# Sunrise ..........



## owdoggy (Jul 23, 2008)

.......... a time for reflection ............. & some of that lovely coffee

































Doggy


----------



## Xose (Dec 10, 2008)

owdoggy said:


> .......... a time for reflection ............. & some of that lovely coffee
> 
> 
> 
> ...


Excellent pictures owdoggy. That last one just needs a heart in the middle of the cloud with the sun beams and it would have been an epiphamy.... you'd have thousands of Spaniards queuing outside your garden enclosure waiting for dawn to arrive. 

What camera did you use, must be pretty neat to have that much detail and focus depth in that light. Now tell me it's a £40 Dixon's jobie 

Isn't the coffe fantastic here though. Not only is it better, but cheaper than the "Noescafe" also - and the smell in the kitchen first thing when it's gurgling away..... heaven on earth! Trouble for me though, is that it's also FFOTD time (First *** Of The Day). Not so good 

Have a great weekend.

Xose


----------



## owdoggy (Jul 23, 2008)

> Excellent pictures owdoggy. That last one just needs a heart in the middle of the cloud with the sun beams and it would have been an epiphamy.... you'd have thousands of Spaniards queuing outside your garden enclosure waiting for dawn to arrive.


Oh god no! I like me mornings just as they are ta very much




> What camera did you use, must be pretty neat to have that much detail and focus depth in that light.

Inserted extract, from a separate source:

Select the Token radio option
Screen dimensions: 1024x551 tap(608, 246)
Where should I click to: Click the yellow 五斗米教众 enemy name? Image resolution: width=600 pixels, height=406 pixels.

Now tell me it's a £40 Dixon's jobie


Er......... it's a Fujifilm Finepix A203 ........ what ever the hell that is. I'm no photographer. Mother nature & the camera do all the hard work................... I just push the button




> Isn't the coffe fantastic here though. Not only is it better, but cheaper than the "Noescafe" also - and the smell in the kitchen first thing when it's gurgling away..... heaven on earth! Trouble for me though, is that it's also FFOTD time (First *** Of The Day). Not so good


Aye, for me also That's why I respect Chica so muchclap2:well done you:clap2 for stopping ........... 'cos I know how hard it is



Doggy


----------



## Stravinsky (Aug 12, 2007)

Jeez ...... what time do you get up in the morning?


----------



## owdoggy (Jul 23, 2008)

Stravinsky said:


> Jeez ...... what time do you get up in the morning?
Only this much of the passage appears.